Badaboum, dirais-je discrètement tandis que le formidable château de cartes fait de bienpensance, de symbolisme, de simulacre et de sacrilège s’écroule dans un chuintement furtif et feutré qu’un peu de sable efface... Car enfin, le seul à s’en sortir c’est bien le diable incarné en homme blanc.

Je vais m’expliquer de ce commentaire un peu abrupt et ampoulé. D’abord, on s’attarde un peu plus précisément sur l’événement.

« Les ancêtres de l'actuel président Joe Biden, ainsi que de Barack Obama, George W. Bush, Bill Clinton et Jimmy Carter, descendent tous de propriétaires d'esclaves, indique le rapport.

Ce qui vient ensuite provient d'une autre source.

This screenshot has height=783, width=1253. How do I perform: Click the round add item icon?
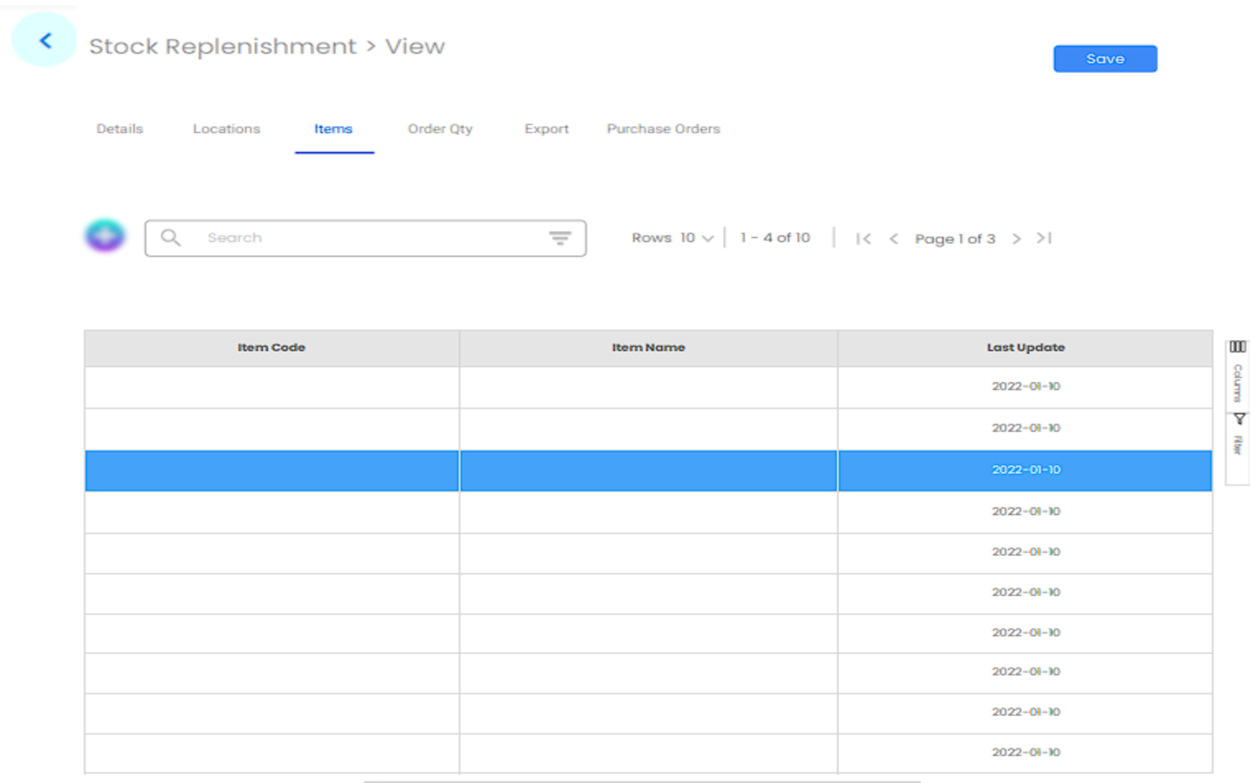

Les liens d'Obama avec l'esclavage se situent du côté de sa mère, selon l'étude, qui a examiné les généalogies étendues et les données de recensement de ceux qui occupent les lieux de pouvoir à Washington.

» Les dossiers de recensement indiquent que l'arrière-arrière-arrière-grand-père de Biden était en possession d'un garçon de 14 ans réduit en esclavage en 1850, selon le rapport. La Maison Blanche n'a pas commenté les liens ancestraux supposés de M. Biden avec l'esclavage.

» Selon Reuters, les ancêtres de M. Trump ont émigré d'Allemagne aux États-Unis en 1885, soit deux décennies après l'abolition de l'esclavage par le Congrès américain. »

Il y a d’autres précisions qui sont d’un intérêt moyen, je veux dire sans surprise, sinon celui de mesurer combien les présidents sont plus de “racines”-généalogiques esclavagistes que les autres allées du pouvoir. Ce point est remarquable, dans tous les cas symboliquement, surtout avec le “premier président noir des USA” comme on l’a souvent claironné...

« 11 des 50 gouverneurs des États américains ont des liens similaires avec l'esclavage, de même que deux juges de la Cour suprême des États-Unis - Amy Coney Barrett et Neil Gorsuch.

» Dans les rangs du Congrès, le rapport indique que les républicains sont environ trois fois plus susceptibles d'avoir des liens ancestraux avec l'esclavage. Parmi les membres du GOP, 28% ont de tels liens, contre 8% chez les démocrates. »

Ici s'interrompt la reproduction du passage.